▶ _What is asked_
a: Please list the three things the highway funding text says the $5.09 billion would be spent on.
b: In the records, switch "flag" to "star" and repeat the lines from the one with "Given: Click the flag icon next to Boeing" through the end of the records, keeping everything else the same.

▶ _Document_
>>>

And for reference, here’s the table with new revenue streams and revenue estimates:
Highways
“Fixing congestion” was by far the most urgent issue for lawmakers heading into the session and that mantra continued last night. The proposal would raise $5.09 billion over 10 years to be spent on highway/bridge expansions, road maintenance and seismic retrofits. The revenue would come from four main sources: increases to the gas tax, registration and title fees; and a new motor vehicle excise tax. The committee also wants to include placeholder language in the bill that would put collections mechanisms for congestion pricing and tolling into motion.
“No matter how much we build, we cannot build our way out of congestion… What we need to do and what’s been successful elsewhere is to congestion pricing.”
— Brian Boquist, state senator and committee co-chair
The gas tax would go up six cents in year one and then it would ratchet up another 8 cents by 2027 for a total increase of 14 cents. Increases to motor vehicle title and registration fees would increase by a total of $40 over the next 10 years. The registration and title fees would be tiered based on a car’s miles per gallon rating. Lower mileage cars (who pay more in gas tax) would pay a lower fee than cars that are more fuel efficient (and who pay less in gas tax). (Note: Thanks to the Oregon Bike Bill, state law requires that at least 1 percent of all funding for new road projects is spent on bicycling and walking infrastructure.)
While presenting these ideas last night, Sen. Boquist, a Republican from the Willamette Valley, made it clear that these traditional revenue sources would not be enough. “We cannot tax our way out of congestion,” he said. “And no matter how much we build, we cannot build our way out of congestion… What we need to do and what’s been successful elsewhere is to congestion pricing.”
While he didn’t say it directly, Boquist understands that in order to improve the efficiency of our highways we need to price them in such a way that people think twice about exercising their driving privileges. On that note, Boquist said he feels some mix of tolling and congestion pricing will be part of Oregon’s fugure. He mentioned tolling I-5 between the Willamette (downtown Portland) and the Columbia River.
And speaking of driving privilege, another way the committee has proposed to raise funds is a new “vehicle dealer privilege tax” that would levy a one percent tax on the purchase of a new car. This would raise $73 million a year that would go into a new “congestion relief and carbon reduction fund”. The details of how this fund would work is still up for debate, but their idea is that the revenue must be tied directly to projects that have a direct impact on reducing congestion and making freight/truck traffic flow more easily.
“That ‘carbon reduction’ phrase… that’s not, ‘let’s go build green things’,” Boquist said last night. “The notion is, if you have a highway system that is clogged up and you were to move freight and trucks off that and onto rail [or some other mode], that’s the sort of projects we’re talking about — projects that take truck traffic or reduce congstion on the roads.”

<<<

Records from a pointing dataset:
>>>

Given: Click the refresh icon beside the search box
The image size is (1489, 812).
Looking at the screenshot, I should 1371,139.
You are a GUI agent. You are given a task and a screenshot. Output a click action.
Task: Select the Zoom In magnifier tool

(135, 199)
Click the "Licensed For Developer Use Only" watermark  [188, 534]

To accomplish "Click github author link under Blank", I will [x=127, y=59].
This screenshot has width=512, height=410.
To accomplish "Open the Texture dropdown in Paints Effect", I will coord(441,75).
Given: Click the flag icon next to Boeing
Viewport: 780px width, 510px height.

<<<

▶ _Results by task_
a: Highway/bridge expansions, road maintenance, and seismic retrofits.

b:
Given: Click the star icon next to Boeing
Viewport: 780px width, 510px height.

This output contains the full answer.